Another book is mentioned in the article: Clergy Burnout: Recovering from the 70-hour work week. . . and other self-defeating practices by Fred Lehr. Lehr had a terrible time saying “no”, and loved feeling needed. “In reality it exhausted me, and I hated constantly being caught between my family and my congregation. I found myself helplessly falling in what we call burnout.” He sought help, and used his experience to work on a specialised treatment programme.

The Society of Martha and Mary produced a report in 2002 called, Affirmation and Accountability. In it they called on dioceses and other church structures to provide more constructive solutions for clergy who were on stress-related sick leave.

The article is fairly long, but well worth checking out. There are several personal statements at the end from people who have been through burnout and similar struggles.

Unfortunately, The Cracked Pot is now out of print, and only available through Print on Demand at the publishers, Kevin Mayhew. Affirmation and Accountability is also hard to get hold of in NZ (there is one copy, at the Kinder Library). Clergy Burnout is more readily available.


Wendi Gordon said...

Thank you for this post. I recently read Fred Lehr's Clergy Burnout book and include it in the recommended resources section of my own site for clergy,

As both a pastor and spouse of a pastor, I am very familiar with the unique stresses clergy face, and provide life coaching, workshops, and other resources to help pastors rediscover the person behind the collar.

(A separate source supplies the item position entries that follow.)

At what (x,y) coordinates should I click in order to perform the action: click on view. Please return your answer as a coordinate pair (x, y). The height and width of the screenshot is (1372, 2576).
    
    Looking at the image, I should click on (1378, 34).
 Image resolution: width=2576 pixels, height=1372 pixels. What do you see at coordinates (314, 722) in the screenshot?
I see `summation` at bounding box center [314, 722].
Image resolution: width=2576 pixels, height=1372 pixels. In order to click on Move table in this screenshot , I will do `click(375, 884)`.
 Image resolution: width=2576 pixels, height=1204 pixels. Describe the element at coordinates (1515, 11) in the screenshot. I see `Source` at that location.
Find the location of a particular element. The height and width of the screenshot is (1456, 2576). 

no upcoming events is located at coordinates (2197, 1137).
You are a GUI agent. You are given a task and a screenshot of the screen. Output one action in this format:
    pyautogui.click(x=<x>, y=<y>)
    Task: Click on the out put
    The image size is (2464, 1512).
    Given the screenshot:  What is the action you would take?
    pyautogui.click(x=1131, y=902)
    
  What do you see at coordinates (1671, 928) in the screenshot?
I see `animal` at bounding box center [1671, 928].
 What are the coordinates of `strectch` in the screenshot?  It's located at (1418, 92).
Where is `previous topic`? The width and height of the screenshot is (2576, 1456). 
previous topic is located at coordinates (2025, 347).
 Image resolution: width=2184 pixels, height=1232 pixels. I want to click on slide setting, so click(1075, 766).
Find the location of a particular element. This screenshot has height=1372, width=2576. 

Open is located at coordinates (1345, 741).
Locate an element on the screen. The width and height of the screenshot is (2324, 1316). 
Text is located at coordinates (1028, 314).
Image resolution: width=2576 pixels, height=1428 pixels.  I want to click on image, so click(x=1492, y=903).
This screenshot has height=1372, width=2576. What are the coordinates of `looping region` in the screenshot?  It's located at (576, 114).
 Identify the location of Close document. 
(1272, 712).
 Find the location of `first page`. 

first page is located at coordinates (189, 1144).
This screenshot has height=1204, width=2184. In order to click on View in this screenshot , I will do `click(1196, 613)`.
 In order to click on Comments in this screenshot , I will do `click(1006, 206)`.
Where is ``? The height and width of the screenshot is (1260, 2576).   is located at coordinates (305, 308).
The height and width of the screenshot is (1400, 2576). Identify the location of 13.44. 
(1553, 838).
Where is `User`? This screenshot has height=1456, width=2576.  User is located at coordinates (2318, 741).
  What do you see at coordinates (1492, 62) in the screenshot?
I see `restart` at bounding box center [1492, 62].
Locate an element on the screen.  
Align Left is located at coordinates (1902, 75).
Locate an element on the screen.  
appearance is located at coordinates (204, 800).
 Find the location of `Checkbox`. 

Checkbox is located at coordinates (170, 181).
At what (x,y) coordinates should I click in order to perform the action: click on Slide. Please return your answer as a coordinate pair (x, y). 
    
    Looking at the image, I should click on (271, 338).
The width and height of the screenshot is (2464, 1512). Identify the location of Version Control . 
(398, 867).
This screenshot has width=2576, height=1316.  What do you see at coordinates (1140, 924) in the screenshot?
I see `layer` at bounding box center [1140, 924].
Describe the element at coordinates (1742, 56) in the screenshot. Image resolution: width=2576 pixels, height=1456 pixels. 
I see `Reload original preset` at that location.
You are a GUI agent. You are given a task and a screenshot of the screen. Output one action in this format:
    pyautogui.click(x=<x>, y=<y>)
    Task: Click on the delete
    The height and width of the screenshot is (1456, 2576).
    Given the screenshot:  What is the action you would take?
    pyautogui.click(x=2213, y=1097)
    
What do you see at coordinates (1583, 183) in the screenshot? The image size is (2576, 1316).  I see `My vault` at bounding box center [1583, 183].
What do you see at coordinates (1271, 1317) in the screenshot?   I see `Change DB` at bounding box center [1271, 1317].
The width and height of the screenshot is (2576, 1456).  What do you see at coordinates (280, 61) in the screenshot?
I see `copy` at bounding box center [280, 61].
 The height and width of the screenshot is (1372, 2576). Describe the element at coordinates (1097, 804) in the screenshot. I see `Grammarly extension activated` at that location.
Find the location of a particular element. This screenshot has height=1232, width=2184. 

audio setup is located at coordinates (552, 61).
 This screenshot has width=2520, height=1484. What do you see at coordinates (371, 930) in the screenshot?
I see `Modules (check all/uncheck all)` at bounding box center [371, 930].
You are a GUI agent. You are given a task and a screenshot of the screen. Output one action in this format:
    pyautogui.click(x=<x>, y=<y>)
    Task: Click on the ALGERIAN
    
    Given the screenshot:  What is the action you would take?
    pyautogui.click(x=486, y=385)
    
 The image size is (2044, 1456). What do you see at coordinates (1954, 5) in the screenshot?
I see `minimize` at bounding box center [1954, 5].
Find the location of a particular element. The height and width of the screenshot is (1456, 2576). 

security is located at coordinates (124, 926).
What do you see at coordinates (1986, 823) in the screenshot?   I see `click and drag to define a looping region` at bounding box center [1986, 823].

It is great to see increasing numbers of blogs, websites, and newspaper articles addressing clergy burnout and related issues. Hopefully greater awareness of the problem will make it easier for hurting pastors to get the help they need and for the church at all levels to develop more realistic expectations and a better support system for its leaders.

Mike Crowl said...

Thanks for your comments, Wendi. Yes, there's certainly a greater appreciation of the need for clergy care, and our own office is working steadily towards a wellness programme that hopefully will make a difference in the Presbyterian denomination in New Zealand.